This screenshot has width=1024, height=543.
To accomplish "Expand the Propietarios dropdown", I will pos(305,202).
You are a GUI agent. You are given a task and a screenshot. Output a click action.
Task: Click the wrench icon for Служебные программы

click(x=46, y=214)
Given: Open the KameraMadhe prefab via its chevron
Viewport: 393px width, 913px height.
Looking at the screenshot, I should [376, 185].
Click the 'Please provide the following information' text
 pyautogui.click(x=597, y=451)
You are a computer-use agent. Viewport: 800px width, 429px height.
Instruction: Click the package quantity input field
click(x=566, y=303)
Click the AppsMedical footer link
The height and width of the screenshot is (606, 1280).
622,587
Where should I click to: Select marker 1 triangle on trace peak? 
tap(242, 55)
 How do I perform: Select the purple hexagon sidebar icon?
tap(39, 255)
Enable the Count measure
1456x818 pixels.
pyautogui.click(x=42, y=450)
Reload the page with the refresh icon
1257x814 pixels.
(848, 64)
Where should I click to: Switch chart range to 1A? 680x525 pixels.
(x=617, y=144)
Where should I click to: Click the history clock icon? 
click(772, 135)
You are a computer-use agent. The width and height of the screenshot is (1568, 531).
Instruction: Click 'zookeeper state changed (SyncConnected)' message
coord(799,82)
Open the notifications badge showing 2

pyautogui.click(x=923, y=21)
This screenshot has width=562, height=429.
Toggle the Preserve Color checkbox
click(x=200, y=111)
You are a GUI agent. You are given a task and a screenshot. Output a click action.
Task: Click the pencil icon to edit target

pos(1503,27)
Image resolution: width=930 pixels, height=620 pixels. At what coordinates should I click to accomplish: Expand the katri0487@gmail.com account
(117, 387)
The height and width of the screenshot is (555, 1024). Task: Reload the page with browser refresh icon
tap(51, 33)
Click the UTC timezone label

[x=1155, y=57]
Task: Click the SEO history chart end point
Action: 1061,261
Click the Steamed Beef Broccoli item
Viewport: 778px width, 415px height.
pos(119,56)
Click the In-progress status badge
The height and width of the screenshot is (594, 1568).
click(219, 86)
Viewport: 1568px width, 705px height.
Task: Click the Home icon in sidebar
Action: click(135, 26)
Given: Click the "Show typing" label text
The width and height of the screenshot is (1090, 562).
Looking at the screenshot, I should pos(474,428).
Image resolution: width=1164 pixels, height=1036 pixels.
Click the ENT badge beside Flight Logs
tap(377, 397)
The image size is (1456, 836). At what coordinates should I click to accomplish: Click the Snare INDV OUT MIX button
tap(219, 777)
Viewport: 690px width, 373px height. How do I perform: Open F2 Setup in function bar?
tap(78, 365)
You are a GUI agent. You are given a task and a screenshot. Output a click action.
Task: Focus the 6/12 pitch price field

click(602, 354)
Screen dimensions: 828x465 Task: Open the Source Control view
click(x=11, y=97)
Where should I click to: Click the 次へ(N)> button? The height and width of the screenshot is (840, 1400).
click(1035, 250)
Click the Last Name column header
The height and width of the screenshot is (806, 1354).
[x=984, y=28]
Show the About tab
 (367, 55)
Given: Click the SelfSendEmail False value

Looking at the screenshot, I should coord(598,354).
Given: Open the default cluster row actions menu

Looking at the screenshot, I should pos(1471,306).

ASSIGNMENT:
Copy every record above exactly as it stands.

RESULT FOR THIS EXERCISE:
This screenshot has width=1024, height=543.
To accomplish "Expand the Propietarios dropdown", I will pos(305,202).
You are a GUI agent. You are given a task and a screenshot. Output a click action.
Task: Click the wrench icon for Служебные программы

click(x=46, y=214)
Given: Open the KameraMadhe prefab via its chevron
Viewport: 393px width, 913px height.
Looking at the screenshot, I should [376, 185].
Click the 'Please provide the following information' text
 pyautogui.click(x=597, y=451)
You are a computer-use agent. Viewport: 800px width, 429px height.
Instruction: Click the package quantity input field
click(x=566, y=303)
Click the AppsMedical footer link
The height and width of the screenshot is (606, 1280).
622,587
Where should I click to: Select marker 1 triangle on trace peak? 
tap(242, 55)
 How do I perform: Select the purple hexagon sidebar icon?
tap(39, 255)
Enable the Count measure
1456x818 pixels.
pyautogui.click(x=42, y=450)
Reload the page with the refresh icon
1257x814 pixels.
(848, 64)
Where should I click to: Switch chart range to 1A? 680x525 pixels.
(x=617, y=144)
Where should I click to: Click the history clock icon? 
click(772, 135)
You are a computer-use agent. The width and height of the screenshot is (1568, 531).
Instruction: Click 'zookeeper state changed (SyncConnected)' message
coord(799,82)
Open the notifications badge showing 2

pyautogui.click(x=923, y=21)
This screenshot has width=562, height=429.
Toggle the Preserve Color checkbox
click(x=200, y=111)
You are a GUI agent. You are given a task and a screenshot. Output a click action.
Task: Click the pencil icon to edit target

pos(1503,27)
Image resolution: width=930 pixels, height=620 pixels. At what coordinates should I click to accomplish: Expand the katri0487@gmail.com account
(117, 387)
The height and width of the screenshot is (555, 1024). Task: Reload the page with browser refresh icon
tap(51, 33)
Click the UTC timezone label

[x=1155, y=57]
Task: Click the SEO history chart end point
Action: 1061,261
Click the Steamed Beef Broccoli item
Viewport: 778px width, 415px height.
pos(119,56)
Click the In-progress status badge
The height and width of the screenshot is (594, 1568).
click(219, 86)
Viewport: 1568px width, 705px height.
Task: Click the Home icon in sidebar
Action: click(135, 26)
Given: Click the "Show typing" label text
The width and height of the screenshot is (1090, 562).
Looking at the screenshot, I should pos(474,428).
Image resolution: width=1164 pixels, height=1036 pixels.
Click the ENT badge beside Flight Logs
tap(377, 397)
The image size is (1456, 836). At what coordinates should I click to accomplish: Click the Snare INDV OUT MIX button
tap(219, 777)
Viewport: 690px width, 373px height. How do I perform: Open F2 Setup in function bar?
tap(78, 365)
You are a GUI agent. You are given a task and a screenshot. Output a click action.
Task: Focus the 6/12 pitch price field

click(602, 354)
Screen dimensions: 828x465 Task: Open the Source Control view
click(x=11, y=97)
Where should I click to: Click the 次へ(N)> button? The height and width of the screenshot is (840, 1400).
click(1035, 250)
Click the Last Name column header
The height and width of the screenshot is (806, 1354).
[x=984, y=28]
Show the About tab
 (367, 55)
Given: Click the SelfSendEmail False value

Looking at the screenshot, I should coord(598,354).
Given: Open the default cluster row actions menu

Looking at the screenshot, I should pos(1471,306).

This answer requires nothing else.